Probiotics may play a role in treating patients with acute diarrhea and irritable bowel syndrome and in preventing traveler's diarrhea.
Probiotics may play a role in treating patients with acute diarrhea and irritable bowel syndrome and in preventing traveler’s diarrhea.
In an article published in the September/October 2013 issue of Advances in Clinical and Experimental Medicine, researchers provided an overview of probiotic use among patients with acute diarrhea, traveler’s diarrhea, and irritable bowel syndrome (IBS). Probiotic use may reduce the duration of acute diarrhea, the risk of developing traveler’s diarrhea, and the severity of symptoms of IBS.

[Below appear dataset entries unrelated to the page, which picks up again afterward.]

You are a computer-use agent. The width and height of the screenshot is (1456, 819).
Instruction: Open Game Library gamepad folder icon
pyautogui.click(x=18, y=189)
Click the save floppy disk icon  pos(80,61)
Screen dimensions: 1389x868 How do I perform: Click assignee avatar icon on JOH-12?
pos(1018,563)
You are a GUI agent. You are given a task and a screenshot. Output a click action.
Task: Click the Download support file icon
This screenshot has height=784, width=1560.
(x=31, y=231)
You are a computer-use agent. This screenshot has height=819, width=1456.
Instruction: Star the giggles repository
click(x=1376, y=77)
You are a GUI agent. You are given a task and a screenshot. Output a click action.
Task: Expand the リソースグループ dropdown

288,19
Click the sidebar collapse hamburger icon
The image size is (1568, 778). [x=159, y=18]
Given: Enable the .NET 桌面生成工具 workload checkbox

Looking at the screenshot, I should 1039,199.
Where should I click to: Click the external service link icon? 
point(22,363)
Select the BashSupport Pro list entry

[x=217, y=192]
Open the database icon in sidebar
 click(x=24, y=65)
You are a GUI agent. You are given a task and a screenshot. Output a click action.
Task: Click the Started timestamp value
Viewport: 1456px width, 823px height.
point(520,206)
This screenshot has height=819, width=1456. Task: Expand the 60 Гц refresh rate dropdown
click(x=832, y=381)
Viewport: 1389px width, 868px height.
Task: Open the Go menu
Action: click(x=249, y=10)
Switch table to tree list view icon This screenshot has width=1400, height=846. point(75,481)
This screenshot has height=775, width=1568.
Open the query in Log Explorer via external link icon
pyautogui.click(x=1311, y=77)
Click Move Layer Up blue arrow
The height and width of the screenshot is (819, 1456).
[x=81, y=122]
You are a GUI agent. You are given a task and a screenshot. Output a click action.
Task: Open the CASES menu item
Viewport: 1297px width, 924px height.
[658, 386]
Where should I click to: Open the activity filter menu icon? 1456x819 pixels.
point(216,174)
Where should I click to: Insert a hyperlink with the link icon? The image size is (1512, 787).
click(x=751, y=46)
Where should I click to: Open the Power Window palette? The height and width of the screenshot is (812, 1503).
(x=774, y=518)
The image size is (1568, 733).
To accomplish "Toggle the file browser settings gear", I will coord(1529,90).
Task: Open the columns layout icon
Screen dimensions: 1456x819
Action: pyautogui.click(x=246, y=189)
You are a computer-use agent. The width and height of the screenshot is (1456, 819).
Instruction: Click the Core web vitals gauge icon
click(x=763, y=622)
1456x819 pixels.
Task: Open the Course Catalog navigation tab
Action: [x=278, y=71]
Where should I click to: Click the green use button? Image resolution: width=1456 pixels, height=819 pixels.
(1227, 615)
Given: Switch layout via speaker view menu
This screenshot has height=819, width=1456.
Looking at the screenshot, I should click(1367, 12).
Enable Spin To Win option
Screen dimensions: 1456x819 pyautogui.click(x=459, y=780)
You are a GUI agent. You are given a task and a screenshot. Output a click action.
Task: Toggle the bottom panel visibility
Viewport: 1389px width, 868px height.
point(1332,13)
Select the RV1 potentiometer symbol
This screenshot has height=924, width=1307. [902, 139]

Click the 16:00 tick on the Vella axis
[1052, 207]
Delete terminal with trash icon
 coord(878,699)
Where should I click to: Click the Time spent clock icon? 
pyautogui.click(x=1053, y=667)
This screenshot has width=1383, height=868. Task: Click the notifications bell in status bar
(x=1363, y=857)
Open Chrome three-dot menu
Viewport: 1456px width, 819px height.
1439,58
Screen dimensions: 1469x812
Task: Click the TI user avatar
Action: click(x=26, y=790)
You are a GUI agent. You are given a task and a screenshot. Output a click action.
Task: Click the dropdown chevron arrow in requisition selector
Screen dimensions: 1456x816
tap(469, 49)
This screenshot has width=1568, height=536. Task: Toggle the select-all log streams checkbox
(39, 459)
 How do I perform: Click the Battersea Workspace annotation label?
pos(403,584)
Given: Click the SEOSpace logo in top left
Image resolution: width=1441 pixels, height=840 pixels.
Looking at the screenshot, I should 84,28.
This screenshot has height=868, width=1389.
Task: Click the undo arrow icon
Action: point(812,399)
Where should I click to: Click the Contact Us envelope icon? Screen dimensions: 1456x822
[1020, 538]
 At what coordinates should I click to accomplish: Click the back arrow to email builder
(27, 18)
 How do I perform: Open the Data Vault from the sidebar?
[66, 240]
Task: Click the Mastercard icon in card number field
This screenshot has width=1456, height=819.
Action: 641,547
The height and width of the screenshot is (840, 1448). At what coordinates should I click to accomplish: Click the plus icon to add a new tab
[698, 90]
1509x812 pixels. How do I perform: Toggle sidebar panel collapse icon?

Probiotic bacteria have the common feature of digesting saccharides into lactic acid through an anaerobic process. To be useful as a supplement, probiotic bacteria must be able to survive passage through the low-pH conditions of the stomach.
Some evidence supports use of probiotics in patients with acute diarrhea. Acute diarrhea typically lasts 10 to 14 days and may be caused by viruses, bacteria, or parasites. Of children with acute diarrhea in 2 different treatment centers, those who received milk containing probiotic yeast (Saccharomyces boulardii) regained lost weight faster than children who received milk that did not contain probiotics.
Of preparations for acute diarrhea available over the counter in the United States, supplements containing Lactobacillus GG have the best evidence for shortening the duration of diarrhea in children. However, the benefits may be minimal, with a reduction of diarrhea duration by an average of 17 to 30 hours, and then only if the probiotic treatment begins within 72 hours of acute diarrhea onset.
Probiotic bacteria may also play a role in reducing the risk of traveler's diarrhea, having demonstrated efficacy in 57% of patients who used a supplement containing Lactobacillus acidophilus, Lactobacillus bulgaricus, and Streptococcus thermophiles for 2 weeks. In the control group, 29% of patients did not experience diarrhea.
In patients with IBS, bacteria of the genera Lactobacillus and Bifidobacterium may reduce the amount of bile acids that reach the large bowel, thereby reducing the severity of diarrhea and associated discomfort. In particular, Lactobacillus plantarum may reduce the risk of flatulence, and Lactobacillus GG may reduce the risk of diarrhea. However, patients with IBS should not expect complete remission of symptoms. Typically, probiotics may reduce the severity of symptoms, but generally do not completely eliminate symptoms and only reach full effect after several weeks of use.
Probiotics have a role in preventing traveler’s diarrhea, having been shown to reduce the severity and duration of diarrhea associated with acute viral infection, as well as the flatulence and bowel discomfort symptoms of patients with IBS. Knowing the specific role of each bacteria and the evidence supporting the use of each type of bacteria is useful for pharmacists providing advice on OTC supplements to patients seeking treatment, prevention, or symptom reduction with probiotic supplements.